Os confieso que hoy no puedo disimilar mi ilusión, me siento como si tuviera 6 años y
fuera mi primer día de colegio; con el mismo cariño que un pequeño ordena su mochila, recibo
yo el nuevo curso cofrade que llega. No se puede evitar, septiembre tiene y tendrá siempre el
sabor de una nueva aventura que comienza, de ese compás que marca el final de una espera y
despierta aquellos sueños que andaban acurrucados ante el calor de un verano que ya nos
deja. Hoy, cuando todo vuelve a empezar, no puedo evitar acordarme de todo lo que tú un día
me enseñaste.

Contigo aprendí,
Que el trabajo debe ser siempre sincero y callado, que no precisa alardes, pues quién debe
conocerlo ya da buena cuenta de ello. Que a la hermandad le regalamos nuestro tiempo y ella
a nosotros siempre nos da un motivo de aliento.

Contigo aprendí,
Que a veces debemos parar el reloj para vivir el momento.
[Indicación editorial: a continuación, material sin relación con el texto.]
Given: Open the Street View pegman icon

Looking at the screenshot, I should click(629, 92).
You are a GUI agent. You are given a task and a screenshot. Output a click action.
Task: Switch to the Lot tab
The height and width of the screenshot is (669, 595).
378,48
Que no sólo en minutos puede
medirse el tiempo, que hay instantes que bien valen un esfuerzo y que el verdadero oficio ha
de llevarse por dentro.

Aprendí,
Que la semana no acaba después de siete días, que no podemos olvidar a nuestro Señor
cuando lo hemos resucitado, que el cofrade, cuándo es de verdad, debe sentir su espíritu todo
el año.

Contigo aprendí,
El valor de la palabra hermano, a mirar con cariño a quién se sienta a mi lado, pues solo el
amor sin límites ni condiciones es verdadero signo cristiano. Que siempre habrá una madrugá
que bautice y renueve amistades.

Contigo aprendí,
Que no hay límites ni fronteras que frenen este sentimiento, que todos somos iguales al
ponernos ante su planta, que nada importa, solamente su mirada.

Aprendí,
Que no es necesario despertarse del sueño, mientras quede alguien dispuesto a perpetuar
este legado.

Por eso, hoy, soy todo lo que contigo aprendí.

Dedicado a todos los que se esfuerzan cada día, demostrando el amor con su propio ejemplo.